What Is the Difference Between Possession and Possession With Intent to Distribute?
Simple Possession is possession of the drug for personal use. If someone has a small amount of marijuana in her/his pocket and there’s no indication that they’re trying to sell or deliver that marijuana to anybody, they’ll be charged with simple possession. Possession with Intent to distribute means exactly how it sounds: The drugs are possessed not simply for personal use, but rather to sell or deliver the drugs.
A person can be charged with intent to distribute based on a few things. Someone could be caught in the actual act of making a direct sale. Meaning they’re observed actually handing the drug to somebody else, usually in exchange for money. A person can also be charged with Possession With Intent to Deliver based on the amount of drugs in his/her possession, and the indication that those drugs were for sale rather than for use. For example, If a defendant is caught in possession of several pounds of marijuana, a scale, baggies, and a large amount of cash, law enforcement will determine that the defendant wasn’t simply possessing the drugs to use them personally, but was possessing them with the intent to deliver. The intent to deliver can be inferred from the circumstances. Large amounts of drug, along with a scale, a large amount of cash, and baggies for repackaging could lead to a charge of intent to distribute, even though the defendant was not actually caught in an act of distributing.

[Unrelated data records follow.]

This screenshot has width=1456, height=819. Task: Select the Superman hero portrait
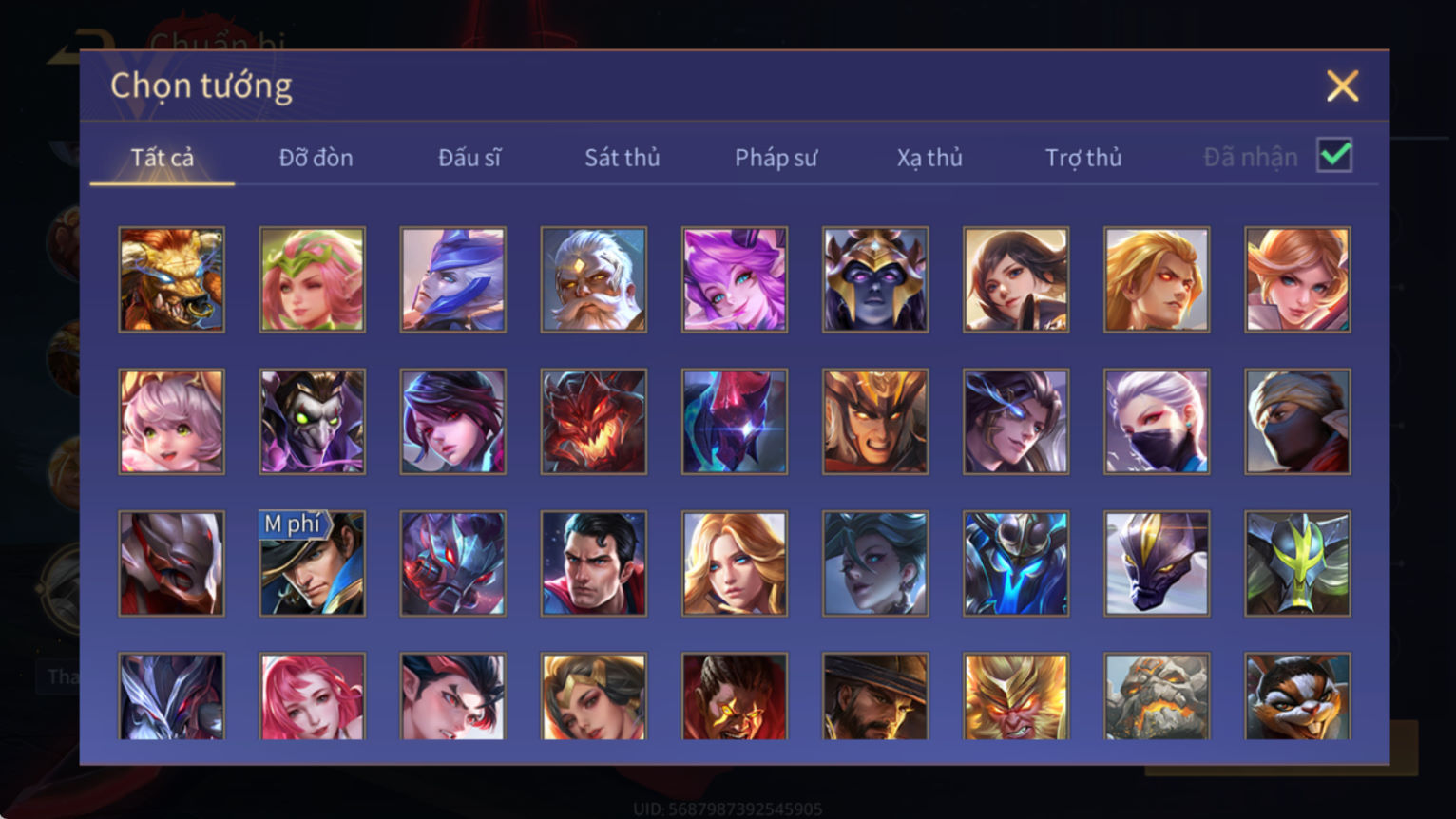(x=594, y=563)
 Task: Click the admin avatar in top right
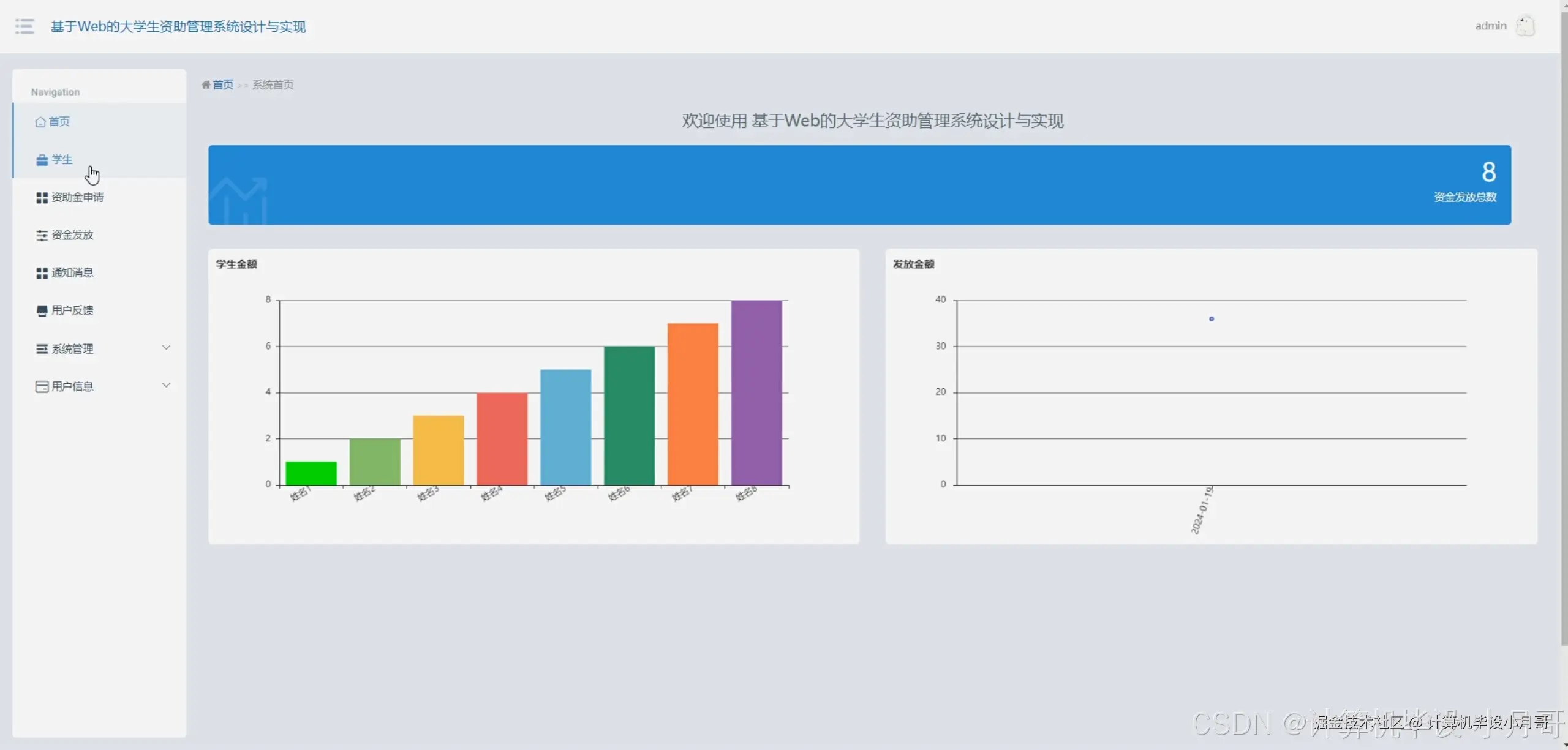click(x=1525, y=26)
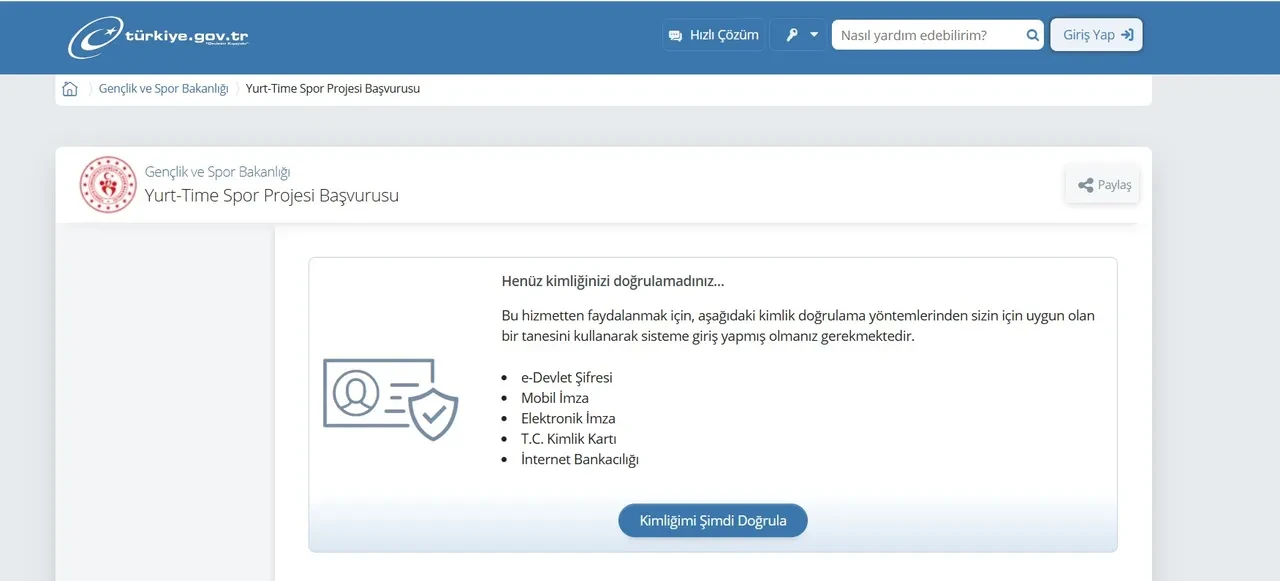Viewport: 1280px width, 581px height.
Task: Click the key icon in the top bar
Action: (791, 33)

Can Police Execute the Search of an Automobile or a Home Without a Warrant If There’s Suspicion or Probable Cause of Drugs Being on the Premises or Inside a Vehicle?
In Pennsylvania, as well as a number of other states, law enforcement does have the right to search your car simply by fulfilling the requirements of probable cause, without having to obtain a warrant signed by a judge. This law was solidified, in Pennsylvania, by the Pennsylvania Supreme Court in case of Commonwealth v. Gary, is known as the “automobile exception,” and is also applicable at the federal level. The automobile exception essentially gives police or law enforcement in Pennsylvania the right to decide for themselves if they have probable cause to search your car.
A search of ones home will usually require a warrant, however, there are several exceptions to the warrant requirement that will allow law enforcement to search ones home, without a warrant being issued. A few common exceptions to the warrant requirement are as follows:
1.) Consent – If the police ask you for permission to search your home, and you knowingly and intelligently grant them permission do so, you have consented (granted permission) and a search and a warrant is not required. Consent is the most common exception to warrant requirement, it applies to homes, cars, your person and other personal property. It is important to know that you do never have to agree to a search, and frankly speaking, you never should.
2.) Plain view / Plain sight: Police in Pennsylvania can enter your home without a warrant if they can see evidence of criminal activity in plain view, from a place where the officer is legally allowed to be. For example, if a cop knocks on the door, someone opens the door and the police see needles, burnt spoons and empty bags of heroin on the dining room table, the police can then enter the home to seize the drugs and search for other evidence of related criminal activity. This can be done without a warrant.
3.) Exigent Circumstances / Emergency – This exception allows law enforcement officers to conduct a search or enter premises without a warrant in situations where there is an emergency. The emergency could be where lives are in danger, evidence is in danger of being destroyed or a suspect could potentially escape.
4.) Searches Incident to Arrest – If a law enforcement officer is conducting a lawful arrest, a search of the person and the area around the person can be conducted without a search warrant.
As a Passenger in a Motor Vehicle or a Place Where Drugs Are Found, Could I Also Receive a Drug-Related Charge?
Yes, there are two types of possession, actual possession and constructive possession. Actual possession means the drugs are located directly on your person, e.g. in your pocket. Therefore, there is no doubt that you are in possession of the drugs. Constructive possession is a legal fiction, created to deal with the realities of criminal law enforcement. Constructive possession is defined as conscious dominion, meaning that the defendant has the power to control the contraband and the intent to exercise that control.” Id. Constructive possession is established by circumstantial evidence.
If you’re a passenger in a car that has been pulled over and drugs were found in the car, you could be charged with possession of those drugs, even though they were not found directly on your person. This is because the drugs may be said to be in an area where you could access them, and you had the ability to exercise dominion and control over them.